WRITTEN REQUEST A: In the article about Bumble's stock, what price target did JPMorgan set for the company?
WRITTEN REQUEST B: Transcribe the article about Bumble's stock from "JPMorgan analyst Cory Carpenter noted" up to and including "the dating field.".
WRITTEN REQUEST C: Pick up the article about Bumble's stock after its final sentence and keep writing it.

-- TEXT EXTRACT start --

Bumble Surges after JPMorgan Upgrade

If you’ve been trying to find a date for Christmas, then you’ll likely appreciate dating app maker Bumble (BMBL). A recent analyst upgrade gave the company a new spark. While the new support from analysts is helpful, the company’s current price suggests a bargain in the making. As a result, I’m also bullish on Bumble overall. (See Analysts’ Top Stocks on TipRanks)

Looking at Bumble’s stock charts for the year so far goes a long way toward explaining my bullishness. Bumble saw its highs for the year back in February, then almost immediately after started diving. It took just three months—from February 15 to May 18—for Bumble to lose about half its value.

Bumble did turn things around somewhat from there, with the company challenging the $60 mark back in September. November proved a disaster for Bumble, as the company lost ground once more to hit lows not seen since May. It then shattered those lows to proceed to the lowest point for the year. (See Bumble stock charts on TipRanks)

The latest news also helps matters here. After meeting with management, JPMorgan (JPM) offered some very positive analysis on Bumble. Not only did JPMorgan shift its rating from Neutral to Overweight, but it also hiked the price target to a hefty $55. That makes for an upside of close to 60% based on figures when it was released.

JPMorgan analyst Cory Carpenter noted that the meeting with management made him “increasingly confident” in an upward path for the company. The meeting gave Carpenter support in terms of both the Bumble app’s overall trajectory and how it could better position itself in the dating field.

-- TEXT EXTRACT end --
-- RECORD EXCERPTS start --

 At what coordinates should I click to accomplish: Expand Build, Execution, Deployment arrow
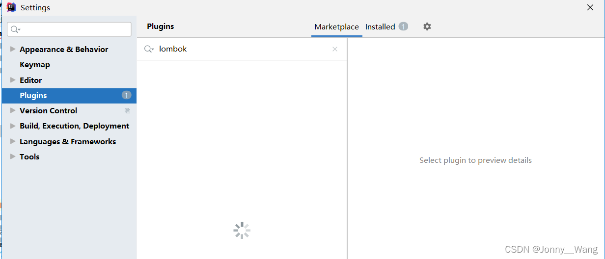click(x=13, y=126)
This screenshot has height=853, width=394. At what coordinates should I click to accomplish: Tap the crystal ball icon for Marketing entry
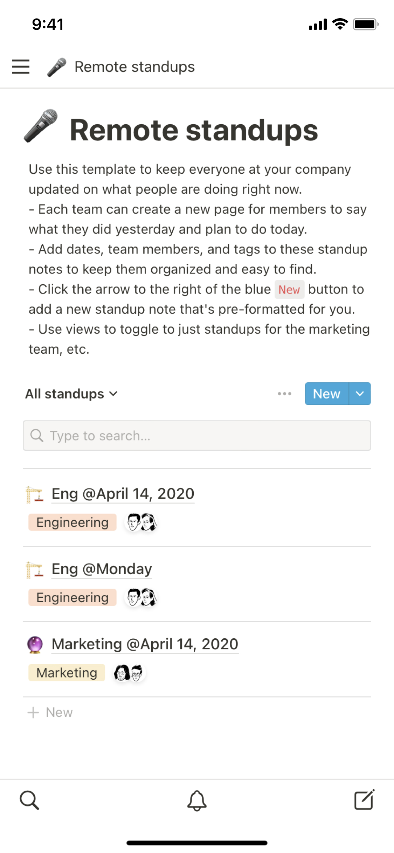click(35, 645)
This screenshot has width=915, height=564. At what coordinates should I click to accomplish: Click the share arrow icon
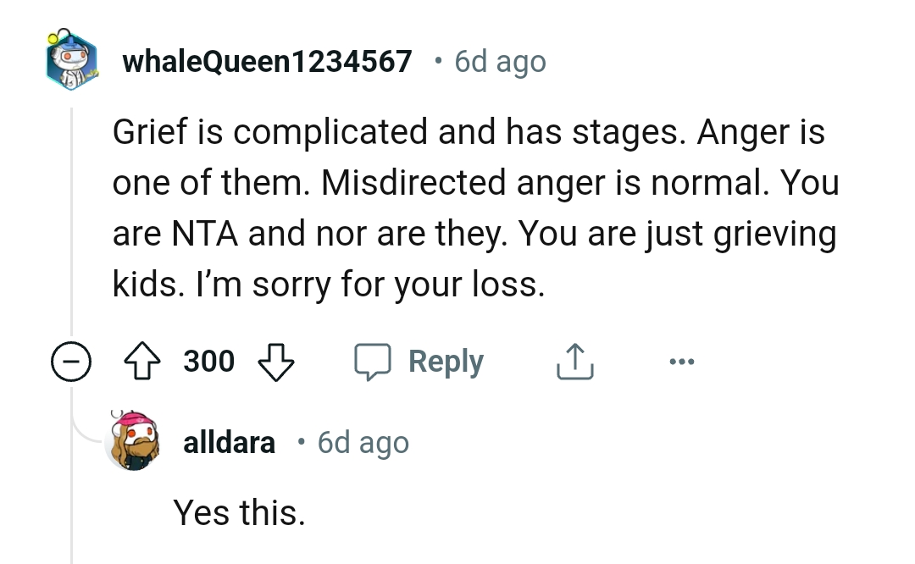(574, 362)
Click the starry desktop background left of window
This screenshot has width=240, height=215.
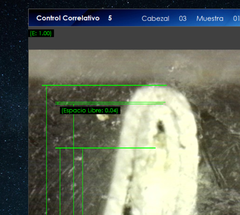pyautogui.click(x=14, y=108)
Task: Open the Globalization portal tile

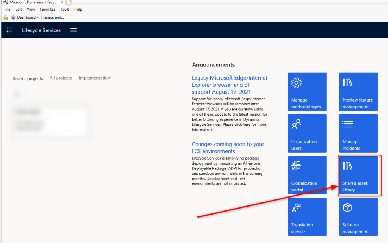Action: tap(307, 175)
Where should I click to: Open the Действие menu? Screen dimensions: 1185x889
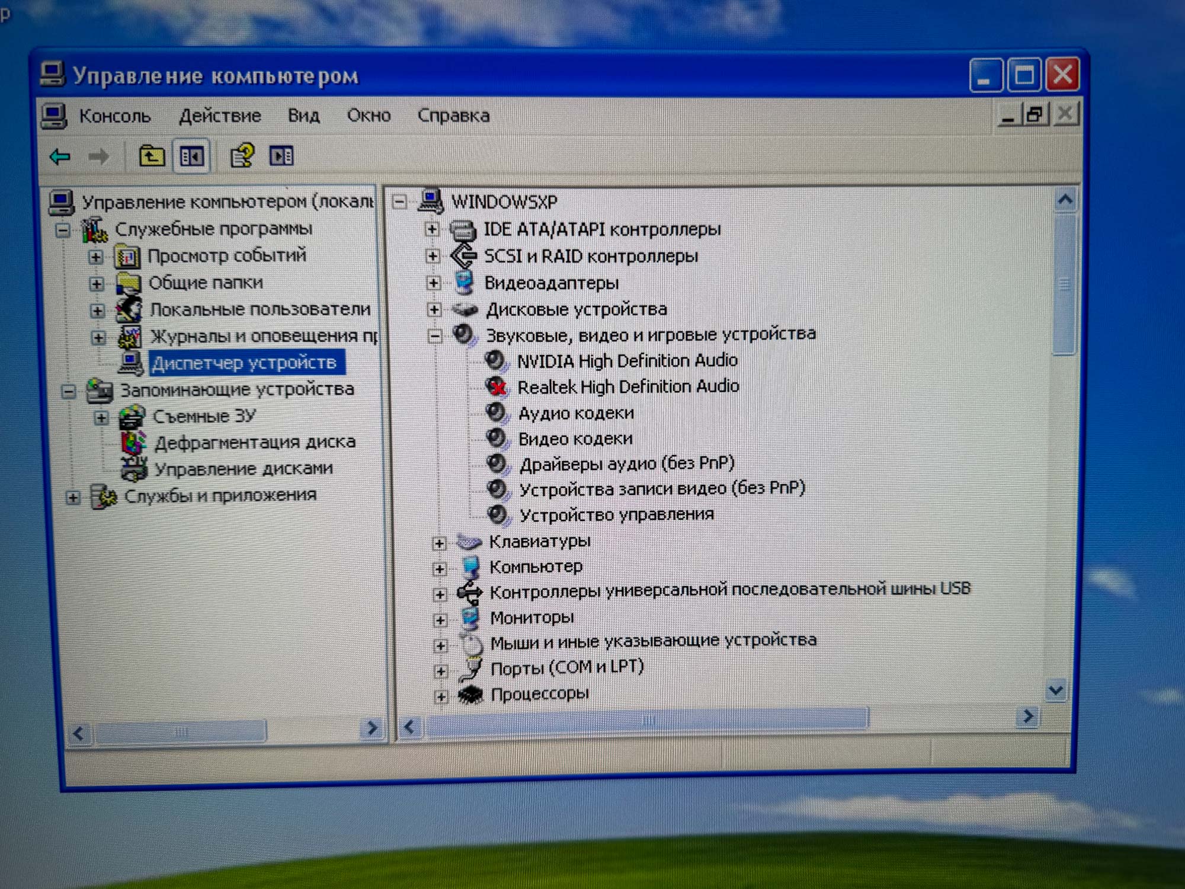tap(220, 116)
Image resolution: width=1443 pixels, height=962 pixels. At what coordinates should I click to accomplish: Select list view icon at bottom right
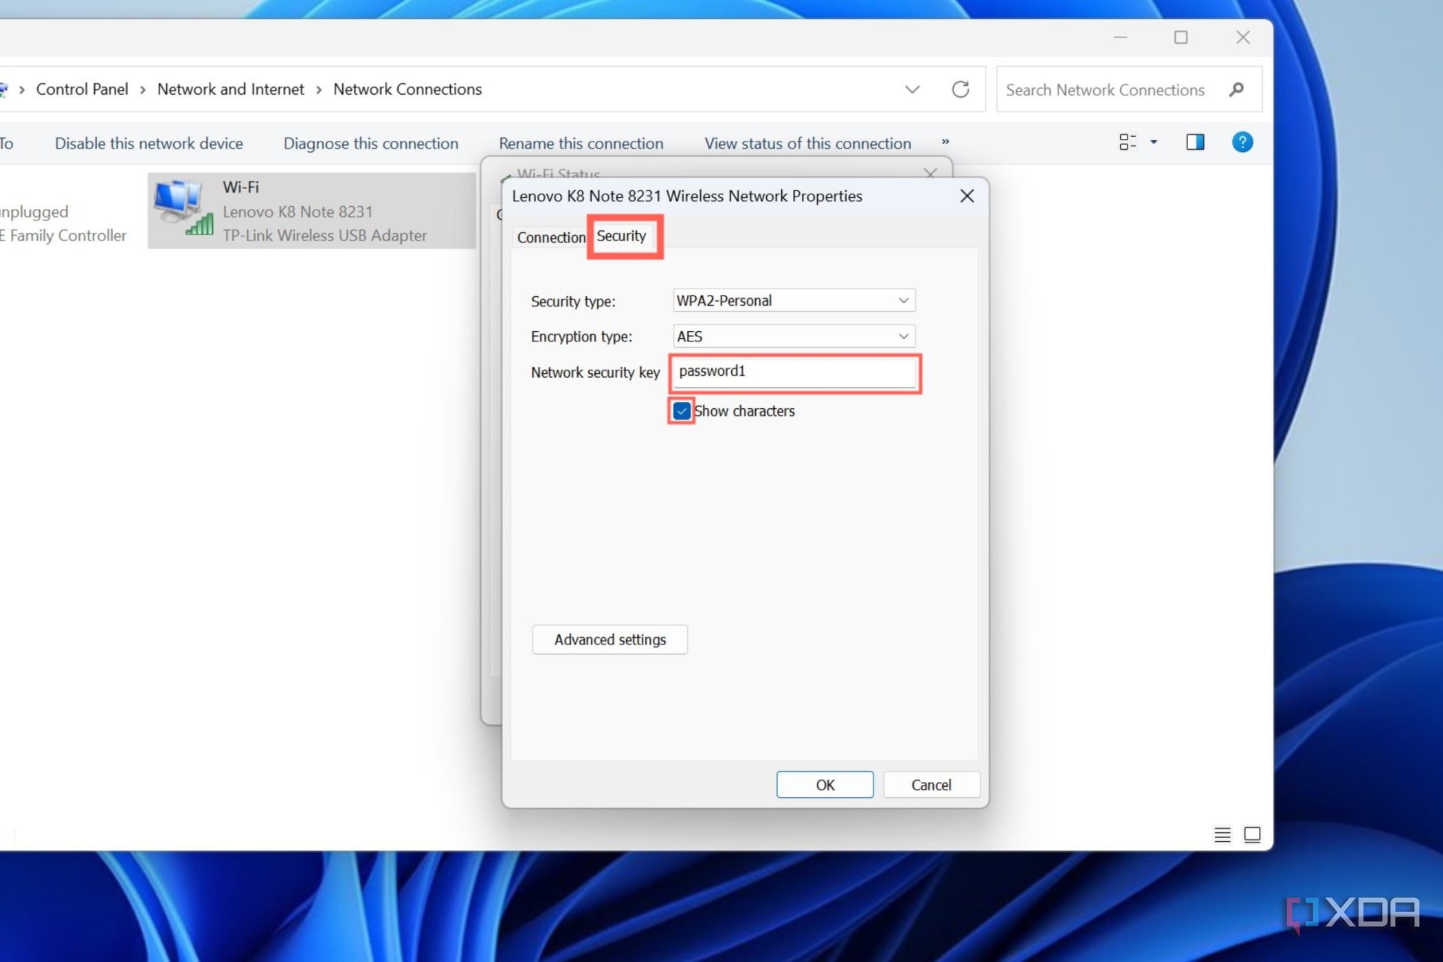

-- RECORD EXCERPTS end --

EXPECTED OUTPUT A: $55

EXPECTED OUTPUT B:
JPMorgan analyst Cory Carpenter noted that the meeting with management made him “increasingly confident” in an upward path for the company. The meeting gave Carpenter support in terms of both the Bumble app’s overall trajectory and how it could better position itself in the dating field.

EXPECTED OUTPUT C:
Bumble’s third-quarter results offered some support too. App downloads were up 21% against the third quarter in 2020. The growth in daily active users outshined growth in monthly active user rates. Carpenter noted that Bumble is also keeping its users longer, with one and seven-day retention rates showing positive figures.

Bumbling into Greatness

Interestingly, JPMorgan was not the only investment firm to comment on Bumble lately. Raymond James indicated that Bumble could be a good play thanks to its “sharp decline since going public.” In fact, Raymond James even noted that it could be a “tax-loss selling bargain” in recent coverage.

Bumble’s numbers certainly have positive potential. Not only are daily users gaining over monthly users, but users are also paying for Bumble in larger numbers. 60,000 users are currently paying for Bumble access, and there’s a clear possibility of further gains from there.

Bumble has also been working on expansion efforts. The company recently unveiled the Bumble Shop, which will offer up what it calls “Bumble Basics.” Bumble Basics are essentially just company-branded merchandise, including hats, sweaters, and T-shirts. Look for accessories and even themed games to emerge from the Bumble Shop. There are even plans for some limited-edition items to be released in conjunction with Aviator Nation.

Wall Street’s Take

Turning to Wall Street, Bumble has a Strong Buy consensus rating. That’s based on seven Buys and two Holds assigned in the past three months. The average Bumble price target of $55 implies 44.9% upside potential.

Analyst price targets range from a low of $46 per share to a high of $75 per share.

Concluding Views

To sum up, Bumble has cratered, but I’m bullish anyway. Why? Because Bumble is also bargain-priced, selling a product that increasingly large numbers of users are interested in and expanding its product line. Granted, I don’t look for Bumble sweatshirts to be the next Armani, but every little bit helps.

Bumble is looking increasingly attractive as its user base grows and becomes more engaged (as measured by the daily growth rate). In addition, with Bumble shares virtually having a belated Black Friday sale, this is a stock increasingly worth looking into.

Disclosure: At the time of publication, Steve Anderson did not have a position in any of the securities mentioned in this article.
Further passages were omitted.